High prevalence of chloroquine resistant P. vivax in Indonesia, has shifted first-line treatment to artemisinin-based combination therapies (ACTs), combined with primaquine for radical cure. Which combination is most effective and safe, needs to be established.
Methods.
We conducted a prospective open-label randomized comparison of 14 days primaquine (0.25 mg base/kg) plus either artesunate-amodiaquine (AAQ+PQ) or dihydroartemisinin-piperaquine (DHP+PQ) for the treatment of uncomplicated mono-infection P. vivax malaria in North Sumatera, Indonesia. Patients were randomized and treatments were given without prior testing for G6PD-status. The primary outcome was parasitological failure at day-42. Patients were followed up to one year.
Results.
Between December 2010 and April 2012, 331 patients were included. After AAQ+PQ, recurrent infection occurred in 0/167 patients within 42 days and in 15/130 (11.5%, 95%CI 6.6%-18.3%) within a year. With DHP+PQ this was 1/164 (0.6%, 95%CI 0.01%-3.4%) and 13/143 (9.1%, 95%CI 4.9%-15.0%), respectively (p>0.2). Intravascular hemolysis occurred in 5 patients, of which 3 males were hemizygous for G6PD-Mahidol. Minor adverse events were more frequent with AAQ+PQ.
Conclusions.
In North Sumatera, Indonesia, AAQ and DHP, both combined with primaquine, were effective for blood stage parasite clearance of uncomplicated P.vivax malaria. Both treatments were safe, but DHP+PQ was better tolerated. Registration: NCT01288820.
Received May 17, 2013. Revision received June 19, 2013. Accepted June 20, 2013.
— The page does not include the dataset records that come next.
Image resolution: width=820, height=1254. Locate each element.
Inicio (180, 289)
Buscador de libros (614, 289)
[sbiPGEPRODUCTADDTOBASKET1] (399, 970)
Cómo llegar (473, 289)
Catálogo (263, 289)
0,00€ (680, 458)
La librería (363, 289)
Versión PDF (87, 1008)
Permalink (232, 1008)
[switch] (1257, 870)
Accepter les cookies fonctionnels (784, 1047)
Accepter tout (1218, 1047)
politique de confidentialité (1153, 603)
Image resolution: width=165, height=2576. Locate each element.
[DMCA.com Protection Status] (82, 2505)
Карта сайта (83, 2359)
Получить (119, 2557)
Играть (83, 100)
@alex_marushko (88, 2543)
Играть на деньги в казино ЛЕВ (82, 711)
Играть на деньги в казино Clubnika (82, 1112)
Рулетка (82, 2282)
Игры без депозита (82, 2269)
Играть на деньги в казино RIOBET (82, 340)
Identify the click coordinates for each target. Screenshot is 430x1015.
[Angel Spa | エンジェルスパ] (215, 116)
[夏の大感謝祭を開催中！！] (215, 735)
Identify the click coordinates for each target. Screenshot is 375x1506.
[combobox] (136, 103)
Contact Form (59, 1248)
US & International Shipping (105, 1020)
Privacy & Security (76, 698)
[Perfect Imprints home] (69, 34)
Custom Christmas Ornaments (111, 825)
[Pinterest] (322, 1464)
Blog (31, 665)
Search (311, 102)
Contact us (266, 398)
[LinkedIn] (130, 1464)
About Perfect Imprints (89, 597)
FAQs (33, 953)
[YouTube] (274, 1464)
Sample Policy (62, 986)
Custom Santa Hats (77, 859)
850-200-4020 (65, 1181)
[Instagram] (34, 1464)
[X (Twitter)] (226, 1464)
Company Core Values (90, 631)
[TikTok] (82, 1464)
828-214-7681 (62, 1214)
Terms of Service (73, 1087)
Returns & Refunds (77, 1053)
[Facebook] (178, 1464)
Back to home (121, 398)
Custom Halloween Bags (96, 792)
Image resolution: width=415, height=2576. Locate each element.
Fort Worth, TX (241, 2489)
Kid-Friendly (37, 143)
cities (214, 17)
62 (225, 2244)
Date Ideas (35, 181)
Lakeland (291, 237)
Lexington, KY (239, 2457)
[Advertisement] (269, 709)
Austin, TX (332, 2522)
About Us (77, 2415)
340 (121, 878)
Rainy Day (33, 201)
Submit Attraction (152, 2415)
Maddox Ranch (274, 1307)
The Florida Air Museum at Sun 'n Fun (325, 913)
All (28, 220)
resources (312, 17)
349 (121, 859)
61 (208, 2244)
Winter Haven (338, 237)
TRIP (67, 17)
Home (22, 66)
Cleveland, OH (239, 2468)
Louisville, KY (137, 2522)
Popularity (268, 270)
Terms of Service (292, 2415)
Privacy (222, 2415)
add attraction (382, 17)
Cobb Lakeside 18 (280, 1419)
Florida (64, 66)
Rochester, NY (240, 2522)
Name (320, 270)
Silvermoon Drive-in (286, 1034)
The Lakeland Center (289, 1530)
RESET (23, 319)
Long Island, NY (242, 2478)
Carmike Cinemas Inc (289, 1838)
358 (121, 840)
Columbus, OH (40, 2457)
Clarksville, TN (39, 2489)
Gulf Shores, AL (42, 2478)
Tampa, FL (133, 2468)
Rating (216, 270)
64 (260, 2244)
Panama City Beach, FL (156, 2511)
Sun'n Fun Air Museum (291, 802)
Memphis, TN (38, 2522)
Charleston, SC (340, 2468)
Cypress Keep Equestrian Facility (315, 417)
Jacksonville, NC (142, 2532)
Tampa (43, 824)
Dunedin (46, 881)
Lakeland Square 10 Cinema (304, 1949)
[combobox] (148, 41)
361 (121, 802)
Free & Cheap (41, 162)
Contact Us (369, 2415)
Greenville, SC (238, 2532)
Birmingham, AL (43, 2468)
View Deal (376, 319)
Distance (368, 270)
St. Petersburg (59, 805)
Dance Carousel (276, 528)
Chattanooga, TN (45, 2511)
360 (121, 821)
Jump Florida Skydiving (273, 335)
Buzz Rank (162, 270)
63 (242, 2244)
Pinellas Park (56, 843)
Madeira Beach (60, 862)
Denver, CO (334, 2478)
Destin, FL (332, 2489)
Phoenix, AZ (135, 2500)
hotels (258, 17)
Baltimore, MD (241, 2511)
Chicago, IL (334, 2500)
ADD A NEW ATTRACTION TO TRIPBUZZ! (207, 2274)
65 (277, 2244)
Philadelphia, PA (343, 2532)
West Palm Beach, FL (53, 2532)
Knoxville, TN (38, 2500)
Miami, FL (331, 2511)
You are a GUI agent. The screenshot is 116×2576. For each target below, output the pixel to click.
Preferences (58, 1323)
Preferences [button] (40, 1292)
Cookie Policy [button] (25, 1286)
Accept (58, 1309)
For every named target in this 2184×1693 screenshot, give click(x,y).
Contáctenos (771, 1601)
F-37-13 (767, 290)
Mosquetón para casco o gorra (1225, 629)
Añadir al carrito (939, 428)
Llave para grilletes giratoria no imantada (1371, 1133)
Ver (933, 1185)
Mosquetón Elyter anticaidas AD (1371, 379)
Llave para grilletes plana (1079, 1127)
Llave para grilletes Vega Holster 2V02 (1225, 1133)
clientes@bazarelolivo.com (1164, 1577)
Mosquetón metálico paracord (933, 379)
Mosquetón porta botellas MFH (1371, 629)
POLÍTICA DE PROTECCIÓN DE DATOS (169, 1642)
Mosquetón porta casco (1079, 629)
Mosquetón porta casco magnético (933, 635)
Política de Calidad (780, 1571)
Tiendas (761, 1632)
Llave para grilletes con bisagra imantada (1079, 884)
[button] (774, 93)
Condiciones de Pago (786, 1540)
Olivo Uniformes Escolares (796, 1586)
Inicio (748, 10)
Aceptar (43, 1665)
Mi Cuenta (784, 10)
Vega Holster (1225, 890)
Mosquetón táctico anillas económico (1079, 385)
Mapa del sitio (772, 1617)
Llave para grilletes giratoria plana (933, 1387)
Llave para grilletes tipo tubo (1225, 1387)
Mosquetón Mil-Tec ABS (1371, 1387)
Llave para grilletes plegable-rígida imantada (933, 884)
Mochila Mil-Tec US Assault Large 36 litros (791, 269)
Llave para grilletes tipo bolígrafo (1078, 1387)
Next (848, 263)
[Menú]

? The Author 2013. Published by Oxford University Press on behalf of the Infectious Diseases Society of America.
This is an Open Access article distributed under the terms of the Creative Commons Attribution License (http://creativecommons.org/licenses/by/3.0/ ), which permits unrestricted reuse, distribution, and reproduction in any medium, provided the original work is properly cited.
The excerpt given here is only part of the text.